Orlen et al. (2009) reported 5 patients from 4 unrelated families with 5 truncating mutations in the SPG11 gene (see, e.g., 610844.0007-610844.0009). Two patients had delayed psychomotor development, 2 had onset at ages 3 and 4 years, respectively, and 1 had onset at age 14 years. Four patients were wheelchair-bound in the third or fourth decades; the fifth patient was only 14 at the time of the study and had a milder phenotype overall. The 4 older patients (ages 29 to 48) had lower limb spasticity, hyperreflexia with extensor plantar responses, sphincter disturbances, amyotrophy of the hands or calves, thin corpus callosum, cerebral atrophy, and periventricular white matter changes. All patients had some degree of cognitive dysfunction or mental retardation. Three were obese. An unusual finding in the 4 older patients was progressive central retinal degeneration, which was reminiscent of the phenotype for Kjellin syndrome (SPG15; 270700). Orlen et al. (2009) concluded that central retinal degeneration may be a previously unrecognized late-onset feature of this disorder.

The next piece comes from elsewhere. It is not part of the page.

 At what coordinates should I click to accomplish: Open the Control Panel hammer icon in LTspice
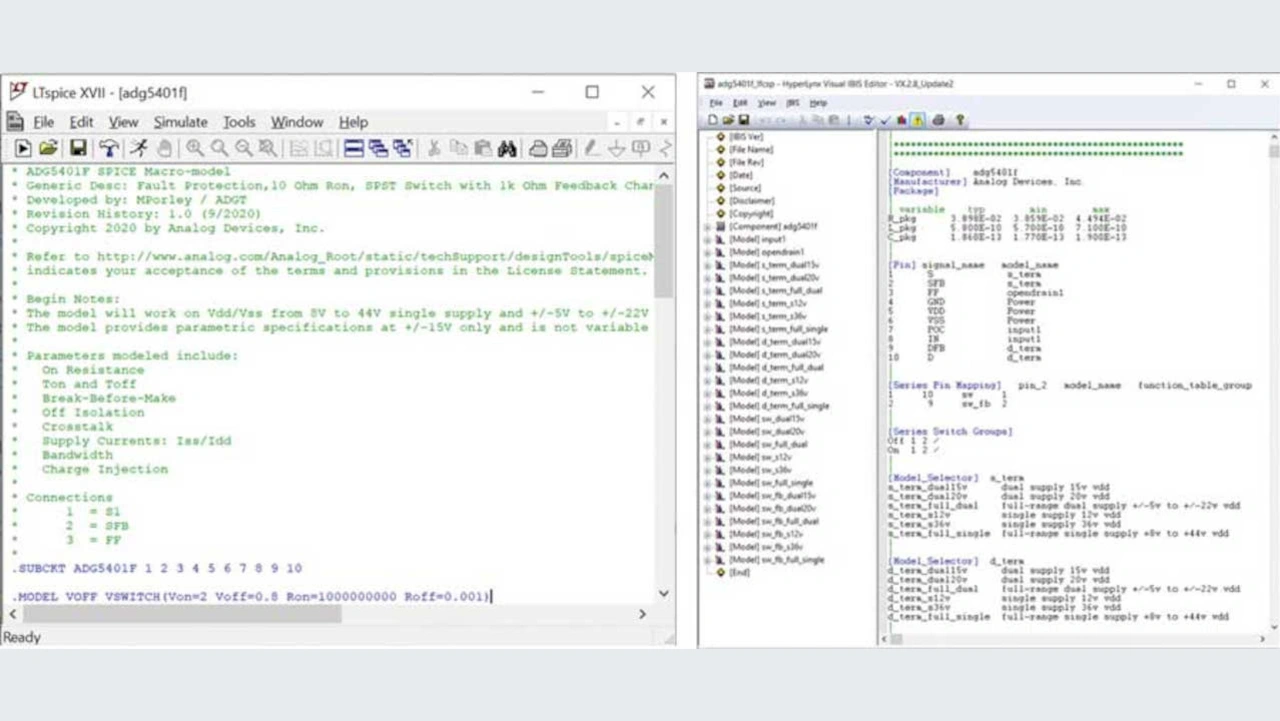pyautogui.click(x=108, y=148)

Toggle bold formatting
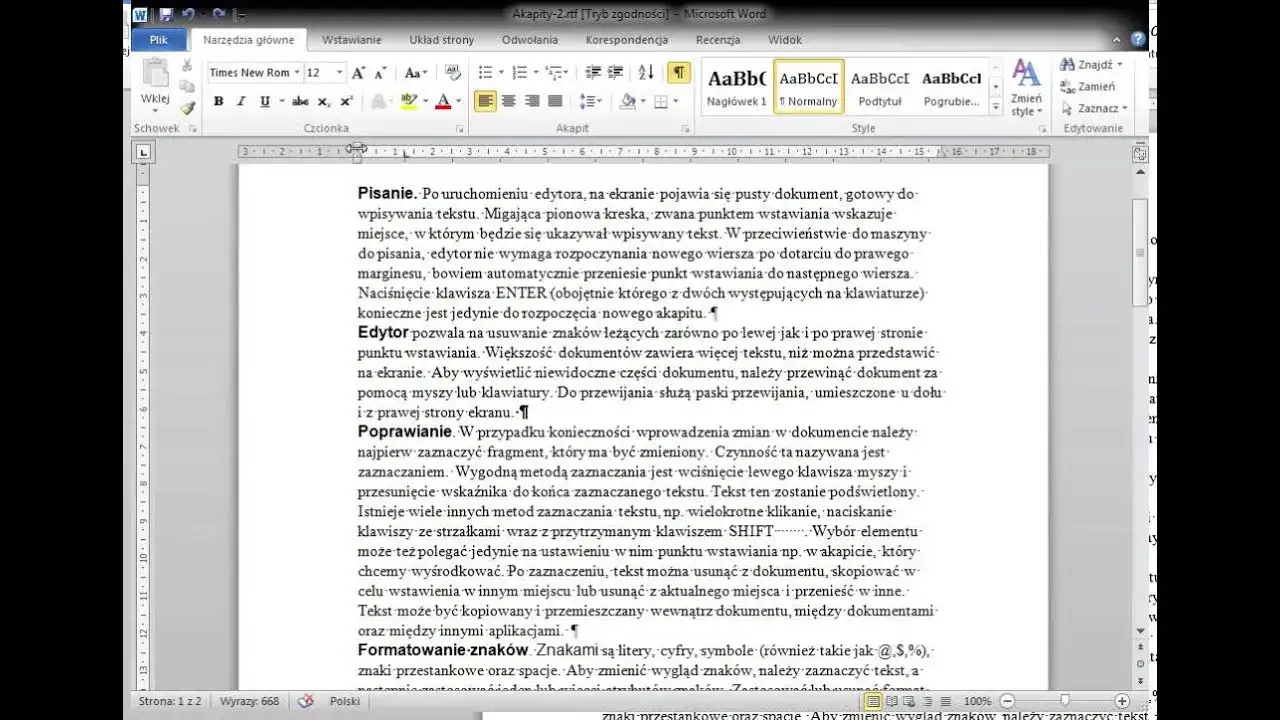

Martinez Murillo et al. (1999) performed genetic linkage analysis in 8 recessive familial spastic paraparesis families from America and Europe. The known recessive SPG loci, SPG5A, SPG7 (607259), as well as X-linked types of spastic paraplegia, SPG1 (303350) and SPG2 (312920), were excluded in 7 families; 1 family showed data consistent with linkage to the chromosome 8 locus. The other families showed positive lod scores for markers on 15q. The maximum multipoint combined lod score for non-chromosome 8 families was 3.14 for markers D15S1007, D15S971, D15S118, and D15S1012, at a distance of 6.41 cM from the marker D15S1007, in a region between D15S971 and D15S118. The data indicated a new locus for autosomal recessive familial spastic paraparesis on 15q13-q15, and the authors suggested that this may be a common form. Two of the 7 families linked to chromosome 15q had a complicated form of SPG with attenuation of the corpus callosum and mental deterioration; 3 families had SPG and pes cavus, but no abnormalities of the corpus callosum, and 2 families had a pure form of HSP.
In 10 of 13 Japanese families with complicated HSP with mental impairment and thin corpus callosum, Shibasaki et al. (2000) found linkage to chromosome 15q13-q15 (maximum multipoint lod score of 9.68 at a position 1.2 cM telomeric from D15S994 to D15S659).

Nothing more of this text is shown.